Re: Server-side support of all encodings - Mailing list pgsql-hackers

From Dezso Zoltan
Subject Re: Server-side support of all encodings
Date
Msg-id 7568ba740703271844k69050a61g7e0f6da17e5a4240@mail.gmail.com
Whole thread Raw
In response to Server-side support of all encodings  (ITAGAKI Takahiro <itagaki.takahiro@oss.ntt.co.jp>)
Responses Re: Server-side support of all encodings  (Martijn van Oosterhout <kleptog@svana.org>)
Re: Server-side support of all encodings  (Tatsuo Ishii <ishii@sraoss.co.jp>)
Re: Server-side support of all encodings  (Tatsuo Ishii <ishii@postgresql.org>)
List pgsql-hackers
Hello Everyone,

I very much understand why SJIS is not a server encoding. It contains
ASCII second bytes (including \ and ' both of which can be really
nasty inside a normal sql) and further, half-width katakana is
represented as one byte-characters, incidentally two of which coincide
with a kanji.

My question is, however: what would be the best practice if it was
imperative to use SJIS encoding for texts and no built-in conversions
are useful? To elaborate, I need to support japanese emoji characters,
which are special emoticons for mobile phones. These characters are
usually in a region that is not specified by the standard SJIS,
therefore they are not properly converted either to EUC or UTF8 (which
would be my prefered choice, but unfortunately not all mobile phones
support it, so conversion is still necessary - from what i've seen,
the new SJIS_2004 map seems to define these entities, but I'm not 100%
sure they all get converted properly).

I inherited a system in which this problem is "bypassed" by setting
SQL_ASCII server encoding, but that is not the best solution (full
text search is rendered useless and occasionally the special character
issue rears its ugly head - not only do we have to deal with normal
sqlinjection, but also encoding-based injections) (and for the real
WTF, my predecessor converted everything to EUC before inserting -
eventually losing all the emojis and creating all sorts of strange
phenomena, like tables with one column in euc until a certain date and
sjis from then on while euc for all other columns)
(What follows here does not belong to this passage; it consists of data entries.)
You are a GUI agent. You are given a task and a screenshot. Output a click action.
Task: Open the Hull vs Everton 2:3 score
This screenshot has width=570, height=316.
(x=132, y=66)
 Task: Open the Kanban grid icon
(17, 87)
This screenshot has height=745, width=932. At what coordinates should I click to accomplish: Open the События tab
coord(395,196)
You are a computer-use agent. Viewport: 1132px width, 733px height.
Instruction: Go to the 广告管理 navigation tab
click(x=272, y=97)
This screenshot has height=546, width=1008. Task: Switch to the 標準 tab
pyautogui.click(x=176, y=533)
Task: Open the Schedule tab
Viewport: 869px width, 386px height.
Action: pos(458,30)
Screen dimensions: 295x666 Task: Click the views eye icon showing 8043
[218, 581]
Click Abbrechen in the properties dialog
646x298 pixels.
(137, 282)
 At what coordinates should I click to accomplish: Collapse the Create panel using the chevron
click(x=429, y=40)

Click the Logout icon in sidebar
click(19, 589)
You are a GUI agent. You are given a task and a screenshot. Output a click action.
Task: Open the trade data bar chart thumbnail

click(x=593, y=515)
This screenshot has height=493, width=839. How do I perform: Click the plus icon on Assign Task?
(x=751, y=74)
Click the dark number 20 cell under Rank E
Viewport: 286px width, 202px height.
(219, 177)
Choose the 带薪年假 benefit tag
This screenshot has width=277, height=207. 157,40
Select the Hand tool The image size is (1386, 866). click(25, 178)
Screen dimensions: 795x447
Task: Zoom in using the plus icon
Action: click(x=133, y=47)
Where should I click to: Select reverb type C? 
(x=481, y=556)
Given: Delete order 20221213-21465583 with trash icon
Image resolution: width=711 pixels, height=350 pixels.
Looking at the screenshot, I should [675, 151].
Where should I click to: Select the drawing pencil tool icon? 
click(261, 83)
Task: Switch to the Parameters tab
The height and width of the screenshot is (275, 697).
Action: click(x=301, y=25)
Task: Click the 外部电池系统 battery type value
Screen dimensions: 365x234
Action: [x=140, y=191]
Is there a way to properly deal with sjis+emoji extensions (a patch
i'm not aware of, for example), is it considered as a todo for further
releases or should i consider augmenting postgres in a way (if the
latter, could you provide any pointers on how to proceed?)

Thank you,
Zaki

-----Original Message-----
From: pgsql-hackers-owner@postgresql.org
[mailto:pgsql-hackers-owner@postgresql.org] On Behalf Of Tom Lane
Sent: Monday, March 26, 2007 11:20 AM
To: ITAGAKI Takahiro
Cc: pgsql-hackers@postgresql.org
Subject: Re: [HACKERS] Server-side support of all encodings

ITAGAKI Takahiro <itagaki.takahiro@oss.ntt.co.jp> writes:
> PostgreSQL suppots SJIS, BIG5, GBK, UHC and GB18030 as client encodings,
> but we cannot use them as server encodings. Are there any reason for it?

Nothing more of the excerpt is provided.